Quoted passage
BEGIN
After a month of catatonia on the Psych Ward, I decided that I needed to be responsible for my own mental health. I knew what needed to be done – what meds worked, what didn’t – that I couldn’t depend on the doctor I loved for any more support – he was, after all, dead. I made a pact with myself, that no matter what, suicide would never again be an option, and that I would never again hurt my family the way I had…(That is one thing about my particular brand of mania; every bout I’ve had, I can point to and say distinctly – well, I did THAT – I will never do THAT again. Example – once I borrowed money and opened a business; another time, I used a charge card and bought all the left-over Halloween costumes etc. in a store, figuring I would open another type of business; and once, I left home, in a really big way.)
It was a slow process, that climb back to the forgiveness of family – my husband had always believed I was ill, so he was the first to forgive, but I left him for another man ostensibly, forgetting wasn’t going to be an option.
Our girls, on the other hand, were livid that their Dad would take me back so easily. It was they that had discovered my betrayal in the first place, something I will never forget nor forgive myself for – I don’t care how sick I was – no mother should ever expose her children to that type of blatant disregard for their feelings, or what I was doing to their Dad.
When I finally got out of hospital, I didn’t go home right away. I had rented an apartment while I was sick (costing their Dad a small fortune – he was getting ready to sell our house and split the proceeds by the time I came around) – but I went back there where I had a year lease, and while we worked on our marriage and the girls got used to the idea of their mother moving back into the house.
Our eldest began talking to me almost right away (probably because she still lived at home) but we argued vociferously, and often. She was not ready to forgive me for a long time. We’re going through a rough patch right now (this, after years of getting along well, and being, what I thought of as close) so maybe she’s still very angry, it’s hard to tell. I do know that what’s going on now is breaking my heart in a whole new way, so maybe what they say – karma’s a bitch – is true.
Our youngest didn’t speak to me for over a year. However, when she was ready, she and I had it out in one long evening – then it was over. She and I are closer than we’ve ever been.
We all did group therapy as a family. My husband and I did couples therapy – admittedly, there were things wrong in our marriage when I left him and I couldn’t just walk back into the relationship as if everything had been fine. Kudos to him for realizing that, even after such betrayal and so much hurt.
END
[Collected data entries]
BEGIN
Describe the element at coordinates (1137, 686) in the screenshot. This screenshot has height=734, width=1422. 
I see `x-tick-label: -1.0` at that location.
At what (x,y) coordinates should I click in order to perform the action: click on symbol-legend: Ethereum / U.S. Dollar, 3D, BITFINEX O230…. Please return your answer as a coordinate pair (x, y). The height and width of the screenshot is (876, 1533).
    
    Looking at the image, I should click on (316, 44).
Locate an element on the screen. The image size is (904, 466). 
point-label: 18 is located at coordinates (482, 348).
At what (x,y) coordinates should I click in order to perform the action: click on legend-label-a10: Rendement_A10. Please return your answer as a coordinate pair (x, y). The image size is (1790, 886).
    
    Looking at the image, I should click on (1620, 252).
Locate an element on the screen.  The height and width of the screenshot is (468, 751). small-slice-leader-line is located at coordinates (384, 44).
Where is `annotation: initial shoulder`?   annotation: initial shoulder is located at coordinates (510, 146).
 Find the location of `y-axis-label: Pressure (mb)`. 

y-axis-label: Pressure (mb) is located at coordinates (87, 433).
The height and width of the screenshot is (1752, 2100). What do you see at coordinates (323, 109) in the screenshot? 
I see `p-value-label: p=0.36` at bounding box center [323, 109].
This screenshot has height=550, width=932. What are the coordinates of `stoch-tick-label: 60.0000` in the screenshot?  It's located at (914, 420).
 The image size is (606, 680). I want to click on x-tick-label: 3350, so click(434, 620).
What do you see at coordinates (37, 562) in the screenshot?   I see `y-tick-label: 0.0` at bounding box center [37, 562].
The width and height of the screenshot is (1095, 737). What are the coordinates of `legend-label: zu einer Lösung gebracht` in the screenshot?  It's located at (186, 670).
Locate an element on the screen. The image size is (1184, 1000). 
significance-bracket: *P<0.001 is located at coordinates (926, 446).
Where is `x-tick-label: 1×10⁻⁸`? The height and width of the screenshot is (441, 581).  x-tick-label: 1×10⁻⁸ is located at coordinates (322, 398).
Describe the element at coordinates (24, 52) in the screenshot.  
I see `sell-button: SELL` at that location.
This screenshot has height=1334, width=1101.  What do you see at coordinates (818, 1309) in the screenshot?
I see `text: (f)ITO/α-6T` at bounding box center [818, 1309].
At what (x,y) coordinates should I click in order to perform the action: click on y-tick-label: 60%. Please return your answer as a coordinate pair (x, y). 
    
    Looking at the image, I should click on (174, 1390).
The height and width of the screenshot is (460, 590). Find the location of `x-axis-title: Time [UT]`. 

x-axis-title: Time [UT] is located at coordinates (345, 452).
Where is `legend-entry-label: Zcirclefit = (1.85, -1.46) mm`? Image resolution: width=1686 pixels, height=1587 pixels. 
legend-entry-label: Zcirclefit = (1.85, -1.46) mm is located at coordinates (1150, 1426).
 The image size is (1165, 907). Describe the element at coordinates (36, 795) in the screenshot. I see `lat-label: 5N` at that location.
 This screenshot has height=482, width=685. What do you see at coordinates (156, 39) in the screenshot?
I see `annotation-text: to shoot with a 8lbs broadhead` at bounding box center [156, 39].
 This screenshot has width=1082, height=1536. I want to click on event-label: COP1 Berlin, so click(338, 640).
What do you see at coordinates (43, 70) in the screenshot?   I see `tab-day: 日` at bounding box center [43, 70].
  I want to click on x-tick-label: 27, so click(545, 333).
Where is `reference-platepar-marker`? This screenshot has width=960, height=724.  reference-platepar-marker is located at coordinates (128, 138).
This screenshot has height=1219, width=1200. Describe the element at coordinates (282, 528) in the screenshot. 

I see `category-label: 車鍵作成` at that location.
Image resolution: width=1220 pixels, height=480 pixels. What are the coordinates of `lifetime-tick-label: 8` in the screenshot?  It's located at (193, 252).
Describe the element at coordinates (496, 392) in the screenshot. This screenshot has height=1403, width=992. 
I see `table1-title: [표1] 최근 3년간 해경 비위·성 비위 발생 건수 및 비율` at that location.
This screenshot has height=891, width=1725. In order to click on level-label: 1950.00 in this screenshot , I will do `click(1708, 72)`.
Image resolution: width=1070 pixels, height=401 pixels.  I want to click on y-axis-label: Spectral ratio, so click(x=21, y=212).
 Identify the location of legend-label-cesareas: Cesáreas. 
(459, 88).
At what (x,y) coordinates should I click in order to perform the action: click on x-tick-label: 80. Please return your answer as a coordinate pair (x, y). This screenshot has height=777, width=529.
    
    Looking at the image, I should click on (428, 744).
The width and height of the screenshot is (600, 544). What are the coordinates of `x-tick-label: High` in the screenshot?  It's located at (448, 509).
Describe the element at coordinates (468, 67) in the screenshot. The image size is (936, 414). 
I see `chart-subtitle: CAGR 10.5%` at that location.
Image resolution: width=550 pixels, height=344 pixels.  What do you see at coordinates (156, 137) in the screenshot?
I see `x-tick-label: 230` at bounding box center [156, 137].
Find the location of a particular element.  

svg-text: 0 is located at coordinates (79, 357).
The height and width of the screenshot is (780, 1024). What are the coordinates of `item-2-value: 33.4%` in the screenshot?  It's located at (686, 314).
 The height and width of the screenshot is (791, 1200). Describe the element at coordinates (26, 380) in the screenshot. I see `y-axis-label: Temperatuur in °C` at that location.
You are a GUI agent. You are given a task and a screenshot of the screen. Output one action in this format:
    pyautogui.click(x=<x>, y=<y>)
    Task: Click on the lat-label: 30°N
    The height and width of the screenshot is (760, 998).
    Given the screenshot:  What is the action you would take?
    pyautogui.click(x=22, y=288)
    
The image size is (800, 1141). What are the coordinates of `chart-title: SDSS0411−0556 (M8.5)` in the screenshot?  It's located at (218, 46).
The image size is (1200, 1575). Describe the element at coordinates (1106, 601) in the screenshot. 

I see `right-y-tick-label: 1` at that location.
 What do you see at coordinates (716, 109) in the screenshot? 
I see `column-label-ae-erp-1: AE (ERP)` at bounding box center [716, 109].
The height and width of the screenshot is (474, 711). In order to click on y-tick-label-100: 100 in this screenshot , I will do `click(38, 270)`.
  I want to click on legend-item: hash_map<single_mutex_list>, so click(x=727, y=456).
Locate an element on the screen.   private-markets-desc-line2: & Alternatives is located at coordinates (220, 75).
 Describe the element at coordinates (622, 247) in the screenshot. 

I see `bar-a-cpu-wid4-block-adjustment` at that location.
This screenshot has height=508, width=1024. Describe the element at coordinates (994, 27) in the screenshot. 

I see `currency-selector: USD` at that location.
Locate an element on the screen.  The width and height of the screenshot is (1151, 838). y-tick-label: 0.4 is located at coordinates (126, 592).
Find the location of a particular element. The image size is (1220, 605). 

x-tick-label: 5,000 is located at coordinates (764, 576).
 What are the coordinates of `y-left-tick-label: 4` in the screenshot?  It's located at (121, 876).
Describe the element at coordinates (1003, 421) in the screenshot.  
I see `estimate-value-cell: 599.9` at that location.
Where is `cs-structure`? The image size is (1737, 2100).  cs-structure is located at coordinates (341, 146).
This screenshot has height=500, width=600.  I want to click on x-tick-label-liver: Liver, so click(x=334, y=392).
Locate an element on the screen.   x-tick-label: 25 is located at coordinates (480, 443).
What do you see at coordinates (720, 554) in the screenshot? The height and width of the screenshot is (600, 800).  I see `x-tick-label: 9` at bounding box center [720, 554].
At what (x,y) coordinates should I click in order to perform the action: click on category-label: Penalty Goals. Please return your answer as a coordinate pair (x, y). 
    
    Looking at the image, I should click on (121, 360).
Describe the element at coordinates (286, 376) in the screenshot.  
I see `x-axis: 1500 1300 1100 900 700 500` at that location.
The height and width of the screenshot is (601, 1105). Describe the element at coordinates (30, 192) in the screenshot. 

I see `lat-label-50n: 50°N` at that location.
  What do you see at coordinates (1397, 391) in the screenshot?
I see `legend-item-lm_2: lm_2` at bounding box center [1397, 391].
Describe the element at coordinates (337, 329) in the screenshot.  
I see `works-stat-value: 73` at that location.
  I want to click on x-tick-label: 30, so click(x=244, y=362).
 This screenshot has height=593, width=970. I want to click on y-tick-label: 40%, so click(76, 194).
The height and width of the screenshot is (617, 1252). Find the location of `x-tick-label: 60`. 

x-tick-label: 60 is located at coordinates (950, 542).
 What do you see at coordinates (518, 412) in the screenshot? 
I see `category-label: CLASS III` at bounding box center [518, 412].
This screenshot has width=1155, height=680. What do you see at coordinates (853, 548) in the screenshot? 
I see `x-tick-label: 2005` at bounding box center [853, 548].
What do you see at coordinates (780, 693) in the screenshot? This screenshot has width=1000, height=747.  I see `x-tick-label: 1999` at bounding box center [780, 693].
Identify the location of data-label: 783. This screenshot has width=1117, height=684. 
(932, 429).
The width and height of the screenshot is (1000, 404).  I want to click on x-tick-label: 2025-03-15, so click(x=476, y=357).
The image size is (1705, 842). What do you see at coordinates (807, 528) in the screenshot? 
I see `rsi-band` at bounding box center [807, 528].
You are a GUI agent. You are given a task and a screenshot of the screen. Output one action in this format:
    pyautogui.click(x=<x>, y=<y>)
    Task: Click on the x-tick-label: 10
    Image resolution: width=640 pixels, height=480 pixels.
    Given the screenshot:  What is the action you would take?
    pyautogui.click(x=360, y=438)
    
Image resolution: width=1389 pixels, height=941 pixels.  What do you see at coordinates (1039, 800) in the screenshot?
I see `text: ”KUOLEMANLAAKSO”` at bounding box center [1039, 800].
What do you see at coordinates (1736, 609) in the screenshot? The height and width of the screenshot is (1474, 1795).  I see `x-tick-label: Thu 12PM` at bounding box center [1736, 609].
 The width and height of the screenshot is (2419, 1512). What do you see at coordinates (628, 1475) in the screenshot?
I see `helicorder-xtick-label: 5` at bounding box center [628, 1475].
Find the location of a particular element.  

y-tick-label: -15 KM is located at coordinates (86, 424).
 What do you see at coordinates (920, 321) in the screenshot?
END
Exercise directions
Answer these questions about the mental health account:
(a) Who in the family was the first to forgive?
(b) Where did the writer go after getting out of the hospital?
(c) How long did the youngest daughter go without speaking to the writer?
Answer using only the mental health account, not the entries.

Task result
(a) The writer's husband.
(b) Back to the apartment the writer had rented while sick, which had a year lease.
(c) Over a year.